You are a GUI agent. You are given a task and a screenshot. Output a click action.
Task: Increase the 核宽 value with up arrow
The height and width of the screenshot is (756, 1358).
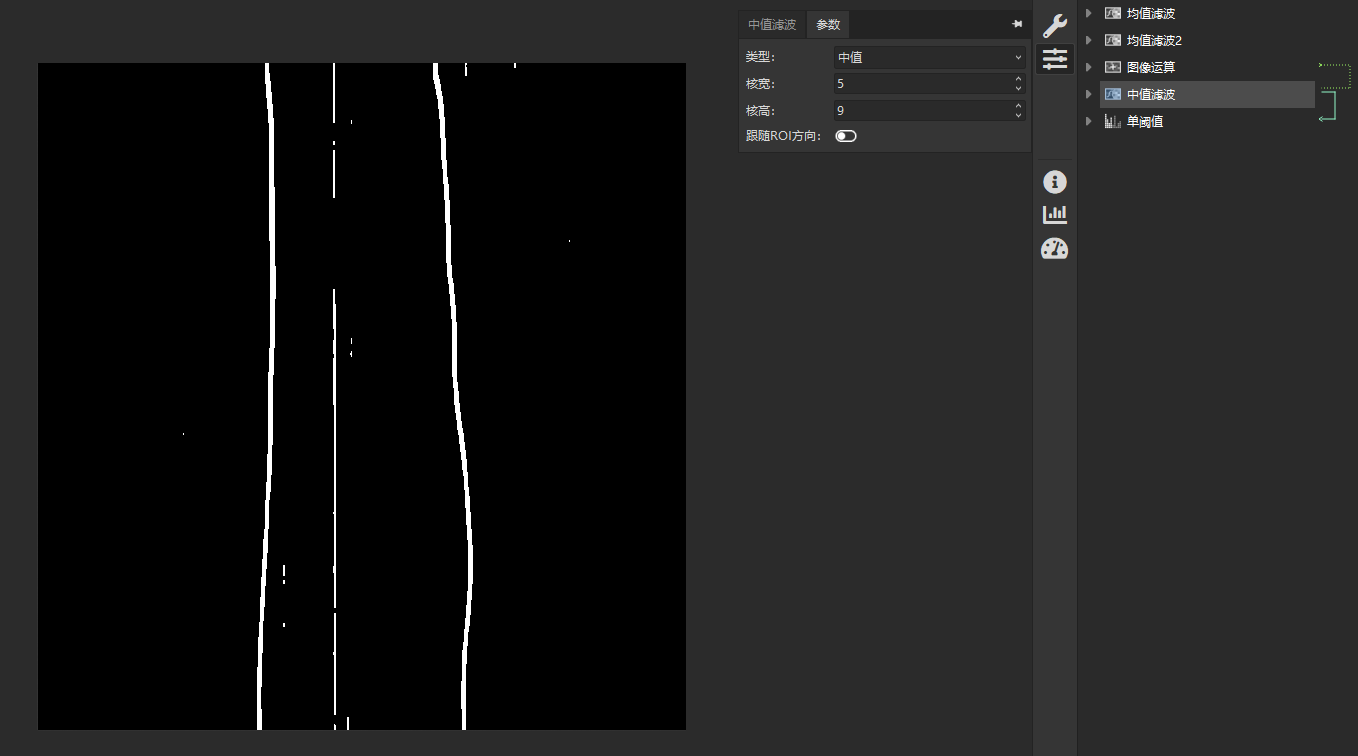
____________
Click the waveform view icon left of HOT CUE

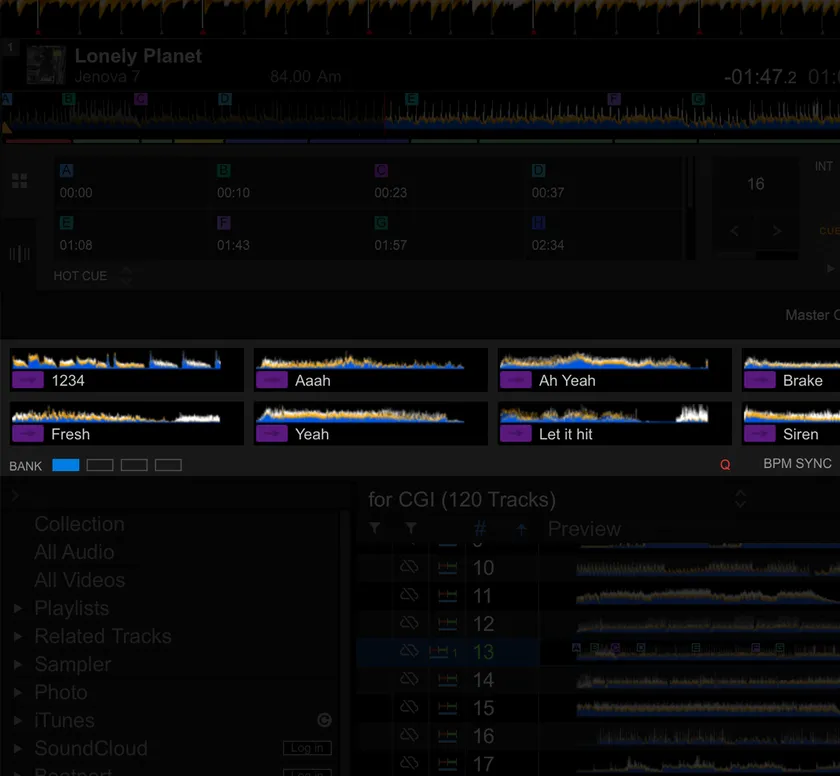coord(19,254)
____________
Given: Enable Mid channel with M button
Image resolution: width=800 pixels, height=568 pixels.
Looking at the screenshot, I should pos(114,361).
____________
WRITTEN EXERCISE:
Pick out each line of the records that contains the string "screenshot", matching case exactly, and copy those lines.

FINAL RESULT:
You are a GUI agent. You are given a task and a screenshot. Output a click action.
The height and width of the screenshot is (756, 1358).
Looking at the screenshot, I should pos(114,361).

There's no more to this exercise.